Next Generation Blockchain Boosts Speed and Energy Efficiency on Global Scale

The first international trial of next-generation Red Belly Blockchain has shown increased speed and energy efficiencies at a global scale.

Red Belly Blockchain, developed by the technology arm of Australia’s national science agency, CSIRO’s Data61, and the Concurrent Systems Research Group at the University of Sydney, today announced the outcomes of its first large-scale experiment, undertaken on Amazon Web Services’ (AWS) global cloud infrastructure.

Red Belly Blockchain is solving the issues that have plagued previous generations of blockchain systems including environmental impact from significant energy use, double spending where an individual spends their money twice by initiating more than one transaction, and throughput, which refers to how many units of information can be processed in a short amount of time.

The experiment deployed Red Belly Blockchain on 1,000 virtual machines across 14 of AWS’ 18 geographic regions, including North America, South America, Asia Pacific (Sydney), and Europe. A benchmark was set by sending 30,000 transactions per second from different geographic regions, demonstrating an average transaction latency (or delay) of three seconds with 1,000 replicas (a machine that maintains a copy of the current state of the Blockchain and the balance of all accounts.)

This is comparable to the latency obtained during a test in 2017 with only 260 replicas located in a single region. In comparison, mainstream blockchain technologies need minutes, with other technologies typically processing less than 20 transactions per second.

The experiment highlights Red Belly Blockchain’s scalability while retaining fast transaction speeds and high security, making it ideal for faster processing of financial transactions and microgrids that use peer-to-peer trading to transform the energy sector.

“Real-world applications of blockchain have been struggling to get off the ground due to issues with energy consumption and complexities induced by the proof of work,” Dr. Vincent Gramoli, senior researcher at CSIRO’s Data61 and head of Concurrent Systems Research Group at the University of Sydney said.

“The deployment of Red Belly Blockchain on AWS shows the unique scalability and strength of the next generation ledger technology in a global context.”
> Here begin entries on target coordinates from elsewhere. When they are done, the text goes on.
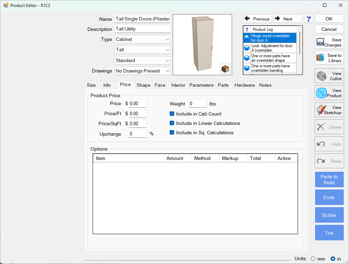This screenshot has width=349, height=264.
Task: Open the Drawings dropdown
Action: 143,71
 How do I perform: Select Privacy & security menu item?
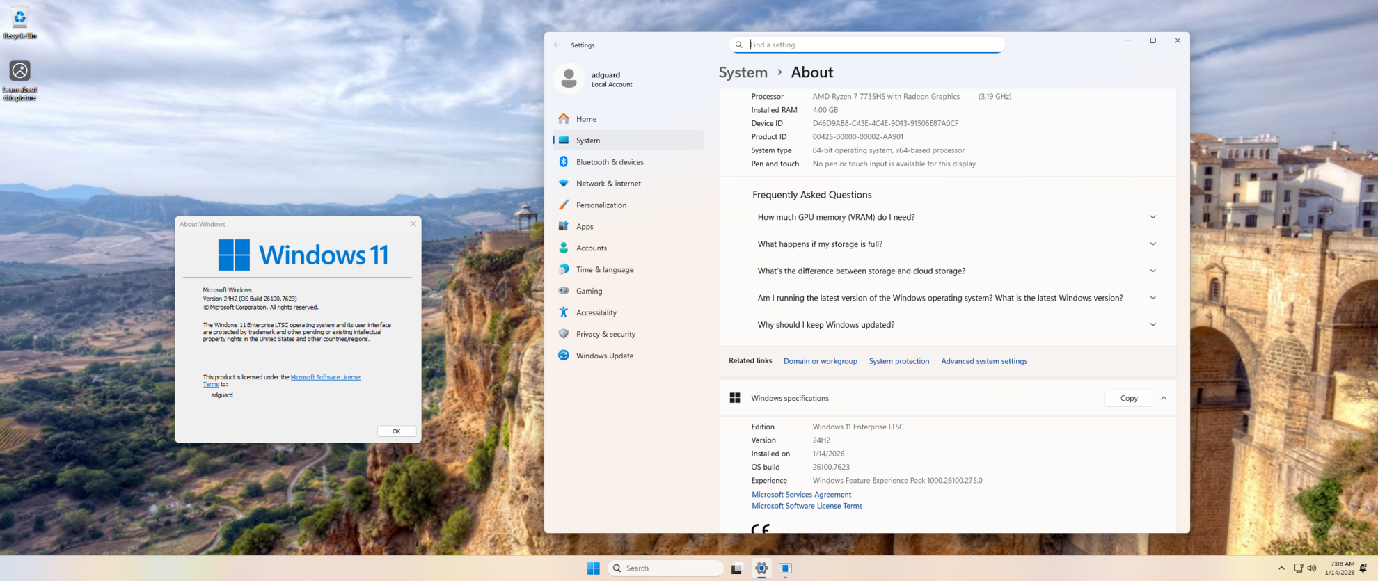605,334
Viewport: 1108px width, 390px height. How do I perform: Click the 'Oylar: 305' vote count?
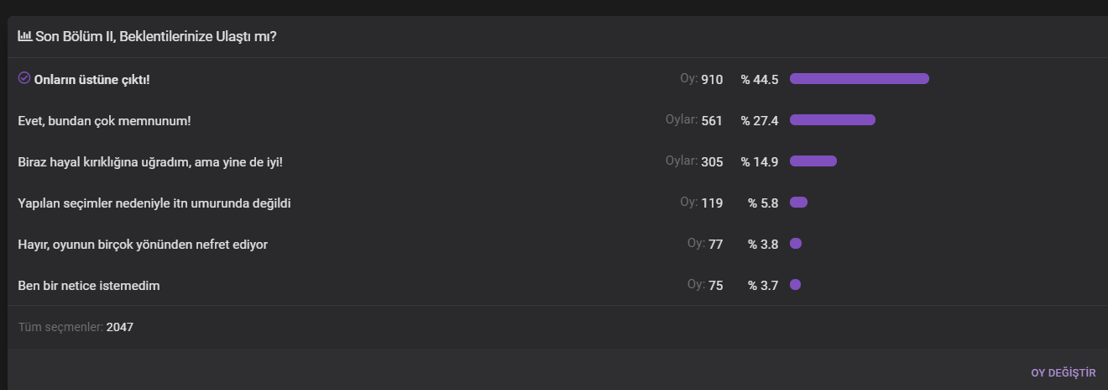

Mainstream blockchain technologies like Bitcoin require proof of work – a protocol to satisfy certain requirements and verify a transaction – and need to solve crypto puzzles, a highly computational task that slows down the creation of blocks and requires massive amounts of energy. Red Belly Blockchain differs from these blockchains as it is underpinned by a unique algorithm and offers performance that scales without an equivalent increase in electricity consumption.

Two earlier experiments were conducted on AWS from July 2017 to May 2018. While one of the earlier tests showed a throughput of 660,000 transactions per second across 300 machines in a single Availability Zone, this latest deployment on AWS’ network spun up a global network designed to test Red Belly Blockchain’s performance on a large scale.

“AWS Cloud provides innovative organizations of all kinds with a global network of compute power, allowing organizations like Red Belly Blockchain to quickly conduct large-scale experiments that break new ground,” Simon Elisha, Head of Solutions Architecture, Amazon Web Services Public Sector, Australia and New Zealand, said.

“This is the latest example of how builders and creators all over Australia are leveraging AWS to quickly and cost-effectively move a project from concept phase right through to realizing commercial potential, locally and on a global scale.”

Red Belly Blockchain is a graduate from ON Prime, CSIRO’s Pre-accelerator program, which aided in providing early business model development for the startup.